Anchor Pamela Brown also suggested the Gaza Ministry of Health isn’t controlled by Hamas
CNN anchor Pamela Brown cited a debunked U.S. Agency for International Development report to falsely claim that there is no evidence Hamas systematically steals aid in Gaza.
“There was an internal analysis conducted by USAID that showed, according to this U.S. government report, that there was no widespread theft by Hamas. They looked into 150 incidents of waste, fraud and abuse. And that’s what the finding was. It was by USAID,” Brown said Friday on The Situation Room.
But that USAID analysis was conducted by career staffers and not the agency’s inspector general, an independent entity that provides oversight of U.S. foreign aid programs. The career staffers relied on official information from U.N. agencies and “completed” the report just days before the Trump administration shuttered USAID.
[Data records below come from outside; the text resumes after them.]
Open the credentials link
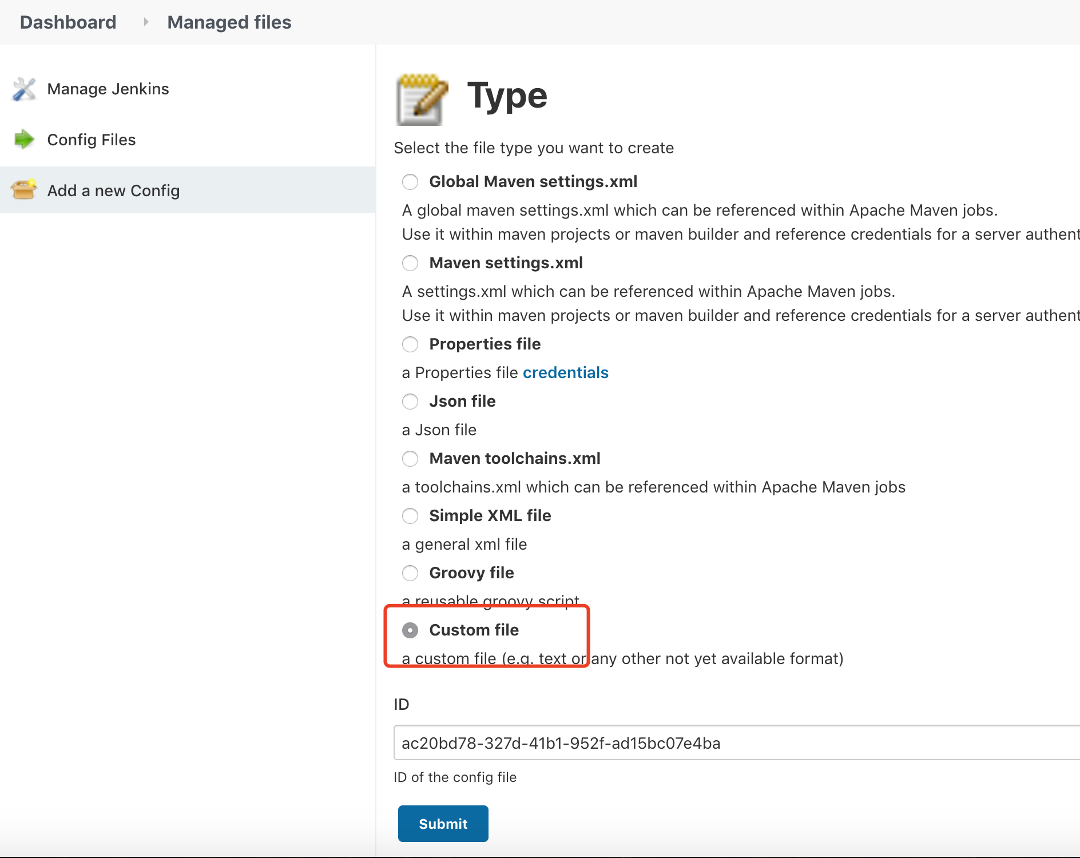Image resolution: width=1080 pixels, height=858 pixels. 565,373
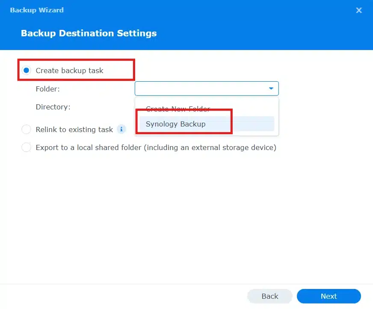Open the Folder dropdown arrow

click(271, 88)
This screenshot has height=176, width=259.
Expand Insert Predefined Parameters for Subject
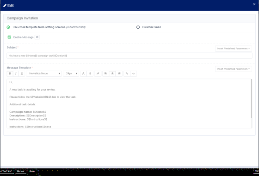(234, 49)
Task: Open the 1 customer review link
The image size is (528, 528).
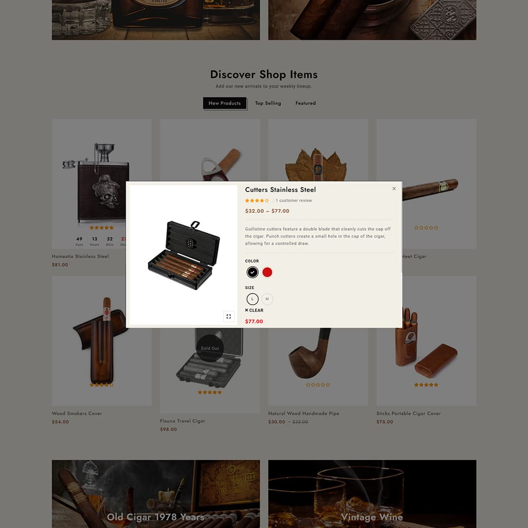Action: pos(294,200)
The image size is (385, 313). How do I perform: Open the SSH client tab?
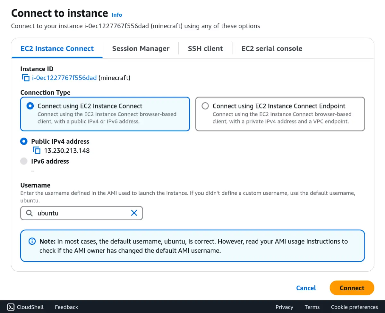(205, 49)
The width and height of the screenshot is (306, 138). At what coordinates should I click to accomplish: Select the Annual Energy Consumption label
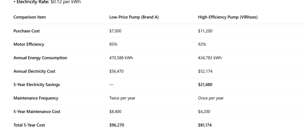pyautogui.click(x=40, y=58)
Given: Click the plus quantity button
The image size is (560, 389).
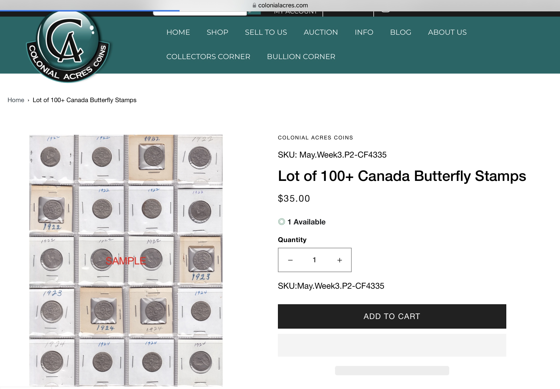Looking at the screenshot, I should click(x=339, y=260).
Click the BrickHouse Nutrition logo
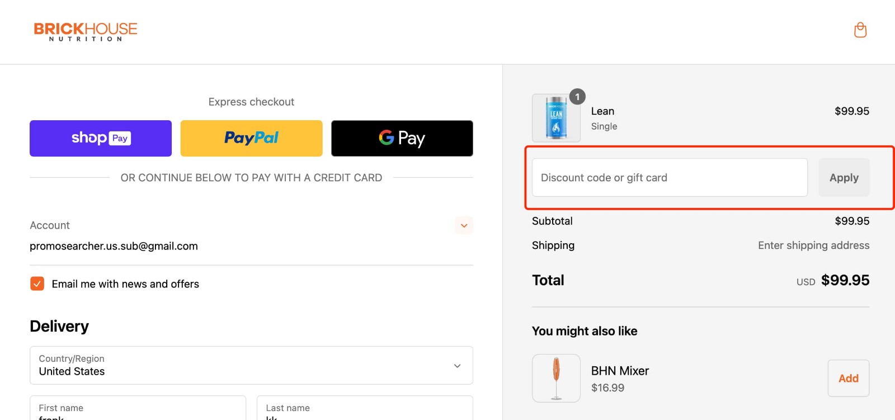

By contrast, the USAID inspector general has obtained evidence that Hamas “commandeered U.N. aid trucks,” embedded terrorist operatives in “U.N. agencies or at U.N. facilities,” and ensured humanitarian goods were “directly delivered to Hamas officials,” senior U.S. officials and congressional staffers briefed on the issue told the Washington Free Beacon on Aug. 7. Those findings are based on information from a variety of sources that include “aid workers and other whistleblowers on the ground who may not feel comfortable reporting through their employers’ reporting chain due to fear of retaliation,” according to a source familiar with the office’s operations.
Brown’s statements came during an interview with Chapin Fay, a spokesman for the U.S.-backed aid distribution organization Gaza Humanitarian Foundation (GHF). Fay had argued that the GHF aid sites are safer and can better evade theft and violence than those run by the U.N.
Brown also repeated the claim from the Gaza Ministry of Health, which is widely known to be an extension of Hamas, that a fatal stampede at an aid site was caused by tear gas fired by aid workers. She stressed that “the Gaza Ministry of Health, for its part, says that it is not an extension of Hamas.”
Fay cast doubt on the health ministry’s claims, citing its ties to Hamas, and said GHF doesn’t use tear gas or lethal forms of crowd control. He stressed that the terror group is “an ongoing threat” to aid distribution.
“You can see for yourself all over social media for the past couple of weeks of Hamas and armed masked men parading the U.N. convoys around Gaza,” Fay said.